(Items from a data source)
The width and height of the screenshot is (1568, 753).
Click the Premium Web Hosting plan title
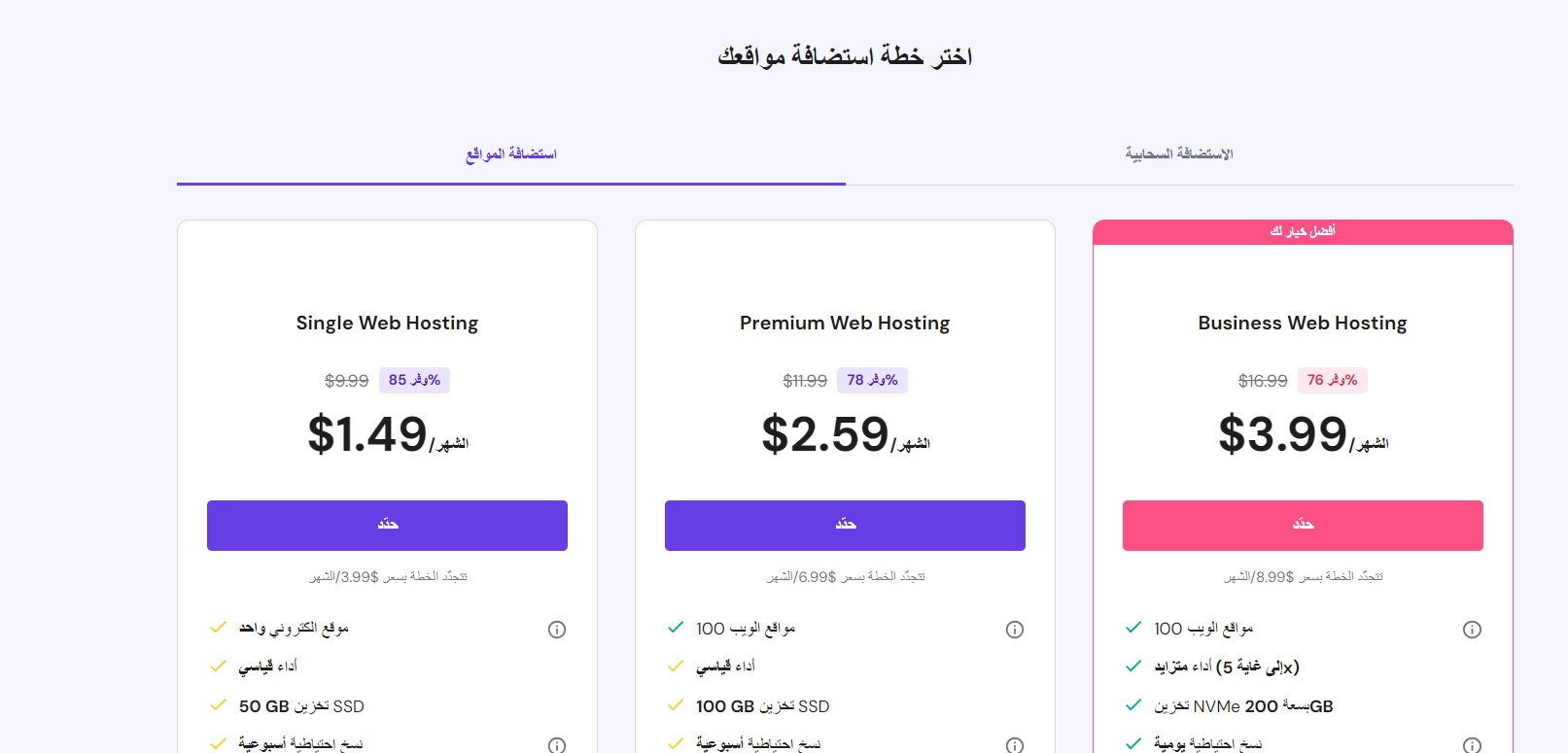(845, 324)
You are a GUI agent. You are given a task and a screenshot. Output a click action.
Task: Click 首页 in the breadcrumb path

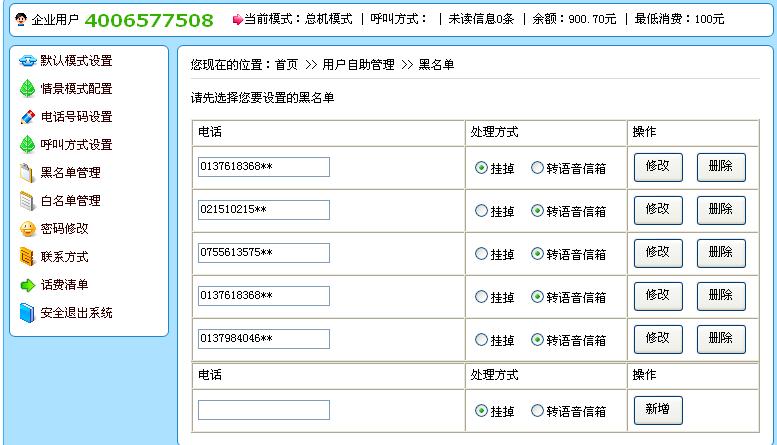pos(287,65)
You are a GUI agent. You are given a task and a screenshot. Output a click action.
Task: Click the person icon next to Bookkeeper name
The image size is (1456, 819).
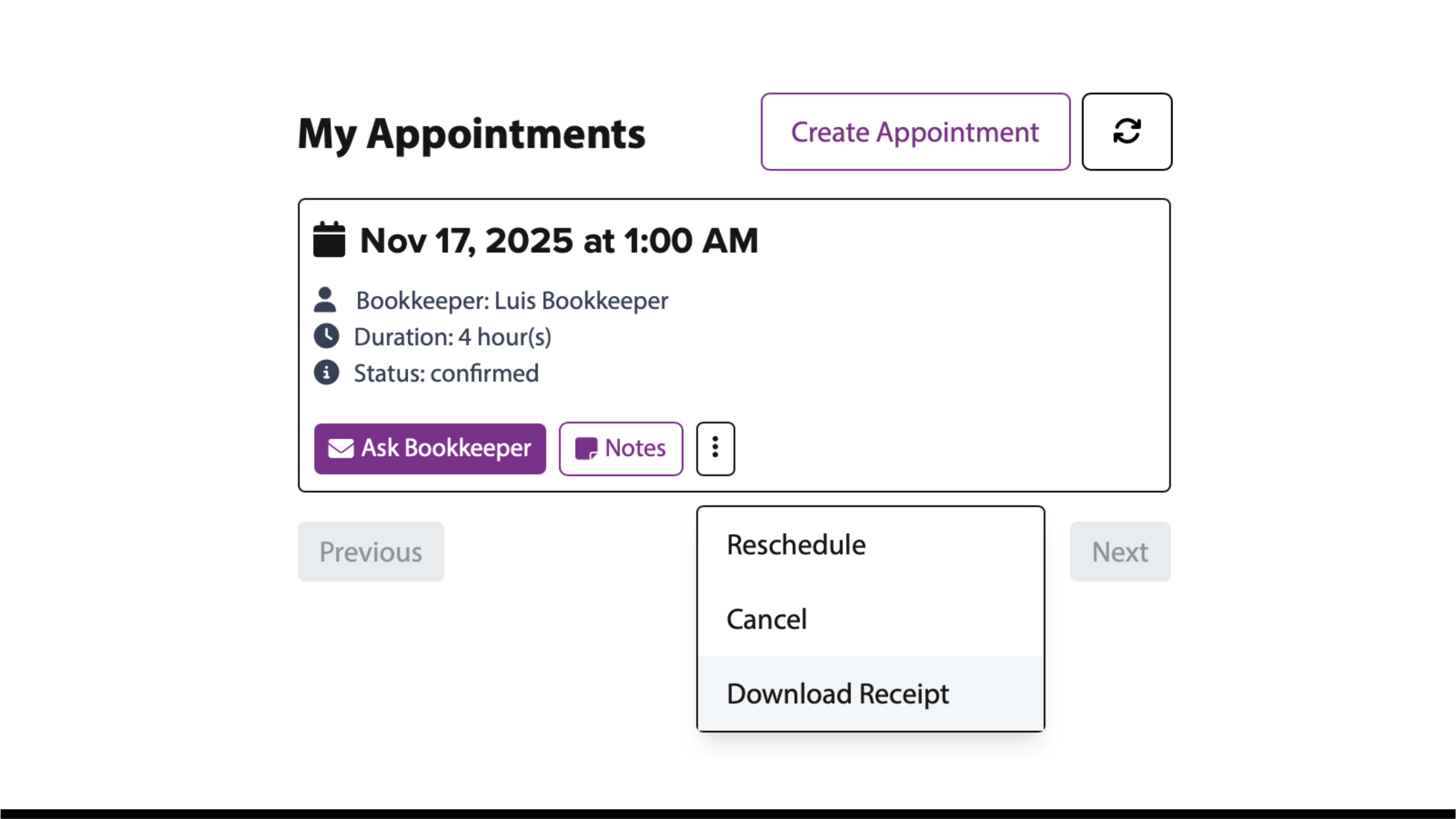click(x=326, y=300)
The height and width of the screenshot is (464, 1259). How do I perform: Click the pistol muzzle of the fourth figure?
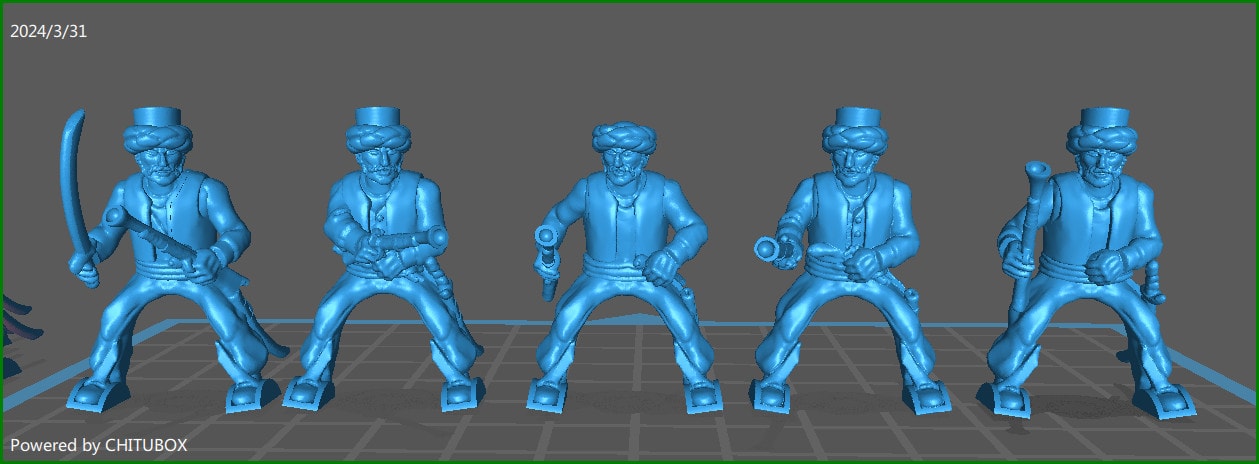tap(767, 249)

• Exercise goal: Output the records verbatim, every one of them, and keep the pictures out.

• Response for this exercise:
The width and height of the screenshot is (1568, 753).
Click the Premium Web Hosting plan title
(845, 324)
You are a GUI agent. You are given a task and a screenshot. Output a click action.
Task: Click 首页 in the breadcrumb path

pos(287,65)
You are a GUI agent. You are given a task and a screenshot. Output a click action.
Task: Click the person icon next to Bookkeeper name
The image size is (1456, 819).
click(x=326, y=300)
The height and width of the screenshot is (464, 1259). How do I perform: Click the pistol muzzle of the fourth figure?
tap(767, 249)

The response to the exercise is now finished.